I just came across this and I am too late it seems, but there’s a tiny chance you’re still interested, or more likely someone else will arrive here.

This absolutely sounds like a limitation of 32 bit floating point numbers, both issues.

I’m guessing you define the sun as the origin and so Neptune is a great distance away. To zoom right in on the planet would require a huge amount of precision in the way the location value is stored. 32 bits just won’t do.

My proposed solution to this would be two entirely separate models - a planet centric model, and a sun-centred one (a ‘heliocentric model’ if you will :P). When you are zooming in, at a certain point the camera is teleported to the planet-centric model. Depending on what planet you are approaching, you’d have to switch out which model is the centre one and re-position everything. It should be totally seamless though.

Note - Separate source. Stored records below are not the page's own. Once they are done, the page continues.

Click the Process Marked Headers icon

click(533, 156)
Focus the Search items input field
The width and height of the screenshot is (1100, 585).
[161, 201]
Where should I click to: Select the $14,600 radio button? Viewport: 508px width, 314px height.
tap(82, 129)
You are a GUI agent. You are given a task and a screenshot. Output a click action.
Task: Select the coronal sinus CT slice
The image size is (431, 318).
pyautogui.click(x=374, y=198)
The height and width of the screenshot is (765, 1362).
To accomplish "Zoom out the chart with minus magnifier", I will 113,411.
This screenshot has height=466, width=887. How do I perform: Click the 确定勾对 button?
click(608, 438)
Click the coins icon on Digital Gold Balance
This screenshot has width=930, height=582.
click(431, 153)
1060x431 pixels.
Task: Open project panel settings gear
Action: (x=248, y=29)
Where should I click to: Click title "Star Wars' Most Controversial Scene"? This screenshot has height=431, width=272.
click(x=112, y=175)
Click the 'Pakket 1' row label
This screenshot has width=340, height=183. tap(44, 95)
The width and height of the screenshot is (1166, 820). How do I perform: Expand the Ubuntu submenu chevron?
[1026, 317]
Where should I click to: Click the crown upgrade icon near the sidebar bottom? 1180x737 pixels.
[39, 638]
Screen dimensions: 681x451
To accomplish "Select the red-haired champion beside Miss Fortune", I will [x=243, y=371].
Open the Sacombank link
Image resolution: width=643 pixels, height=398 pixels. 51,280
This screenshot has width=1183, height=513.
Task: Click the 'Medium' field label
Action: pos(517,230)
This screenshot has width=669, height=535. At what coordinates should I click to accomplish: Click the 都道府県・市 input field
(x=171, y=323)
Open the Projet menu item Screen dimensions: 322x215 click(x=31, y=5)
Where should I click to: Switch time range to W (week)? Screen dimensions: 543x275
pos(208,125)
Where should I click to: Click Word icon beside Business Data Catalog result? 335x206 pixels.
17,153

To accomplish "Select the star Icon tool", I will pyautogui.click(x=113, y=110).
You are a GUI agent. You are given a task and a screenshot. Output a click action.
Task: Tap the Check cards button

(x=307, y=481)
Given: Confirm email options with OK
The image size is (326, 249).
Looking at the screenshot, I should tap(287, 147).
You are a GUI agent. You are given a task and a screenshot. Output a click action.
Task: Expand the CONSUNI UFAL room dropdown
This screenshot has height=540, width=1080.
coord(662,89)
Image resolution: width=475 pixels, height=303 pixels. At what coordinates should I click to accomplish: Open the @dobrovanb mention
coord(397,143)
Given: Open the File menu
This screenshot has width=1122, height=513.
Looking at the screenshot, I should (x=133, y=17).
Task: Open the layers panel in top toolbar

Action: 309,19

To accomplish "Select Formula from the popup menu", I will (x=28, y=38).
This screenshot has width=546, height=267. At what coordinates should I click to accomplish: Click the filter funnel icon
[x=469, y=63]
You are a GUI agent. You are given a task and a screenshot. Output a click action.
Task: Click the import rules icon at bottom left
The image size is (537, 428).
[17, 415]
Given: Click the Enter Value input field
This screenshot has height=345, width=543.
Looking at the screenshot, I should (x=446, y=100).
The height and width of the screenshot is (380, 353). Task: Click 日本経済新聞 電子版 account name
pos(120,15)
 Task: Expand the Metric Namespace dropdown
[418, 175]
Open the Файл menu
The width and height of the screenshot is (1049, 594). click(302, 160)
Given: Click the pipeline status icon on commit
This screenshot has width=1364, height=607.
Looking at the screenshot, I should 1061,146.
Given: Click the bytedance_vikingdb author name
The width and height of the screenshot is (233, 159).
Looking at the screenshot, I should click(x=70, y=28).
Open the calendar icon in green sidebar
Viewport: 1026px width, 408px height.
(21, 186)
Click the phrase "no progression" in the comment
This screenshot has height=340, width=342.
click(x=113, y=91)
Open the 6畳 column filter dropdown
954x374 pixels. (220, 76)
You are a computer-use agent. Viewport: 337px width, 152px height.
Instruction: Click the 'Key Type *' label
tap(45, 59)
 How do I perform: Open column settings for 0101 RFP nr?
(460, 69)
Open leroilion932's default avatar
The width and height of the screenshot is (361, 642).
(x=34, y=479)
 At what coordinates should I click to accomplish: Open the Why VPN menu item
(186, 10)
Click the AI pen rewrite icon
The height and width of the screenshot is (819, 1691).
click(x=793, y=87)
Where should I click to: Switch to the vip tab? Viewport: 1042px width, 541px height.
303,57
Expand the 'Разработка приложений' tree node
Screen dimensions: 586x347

A lot of work but them’s the breaks. Or you could see about using 64 bit floats, but I’m not sure about any 3d engine that actually uses them. They are all compiled for 64 bit architectures of course but storing objects with 64 bit cartesian coordinates, I don’t know.

I just thought of another option that would probably be easier - essentially play ‘musical chairs’ with the origin. When you get close to a planet, you move every single mesh, as well as the camera, so that now the nearby planet is the origin. Should work pretty well!

Thank you for repotring this bug. This is really big problem, that people meet while using line traces. Actually not only in case where you’re having planets, but also in case (i’ve had such one), where you need to simulate wheels, but you can’t use physics constraints because of different reasons. Thank you so much man!

Maybe. But the same problem appears to e also on lower speeds, so i believe it’s not exactly 64 bit problem. if it is, then maybe it is the problem with engine calculations - it needs more memory to manipulate with floats,and to return result completely, instead of truncating it.